How can society get the best out of AI technology when it permeates our private lives, and affects the most intimate dimensions of human life? According to Andrew McStay, a new class of data, ‘intimate data’, is required to plug a lacuna in regulation of this type of ‘emotional AI’.
Emotional Artificial Intelligence (emotional AI) refers to technologies that use affective computing and artificial intelligence techniques to sense, learn about and interact with human emotional life. Such technologies are already becoming increasingly present in everyday objects and practices. Examples include use in digital assistants, and in cars and border control. Emotional AI is also being used to regulate and optimize the ‘emotionality’ of spaces, such as workplaces, hospitals, prisons, classrooms, travel infrastructures, restaurants, retail and chain stores.

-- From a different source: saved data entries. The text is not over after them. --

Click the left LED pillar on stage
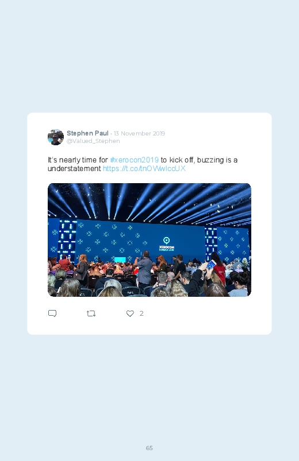The image size is (299, 461). pos(67,240)
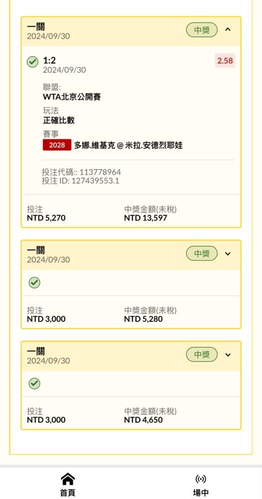262x499 pixels.
Task: Collapse the first 一關 bet card
Action: click(228, 29)
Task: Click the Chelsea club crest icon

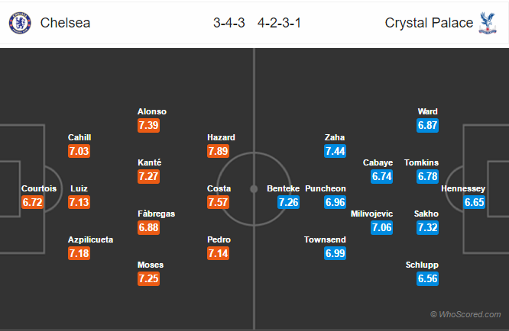Action: point(20,23)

Such use of emotional AI raises profound societal questions. According to the author, there has been an over-emphasis on identification in data privacy regulation, while non-identifying soft biometric data about emotional life has been neglected. He calls for a new class of data: ‘intimate data’ (i.e. data that is sensitive, without being personal). Moreover, he argues for a group and collective understanding of privacy.
According to McStay, there is nothing innately wrong with emotional AI; these technologies can serve, assist and entertain, if they are built and deployed in a way that respects the wishes of individuals and groups. But in order to do so, ‘intimate data’ needs serious attention from Europe’s regulators.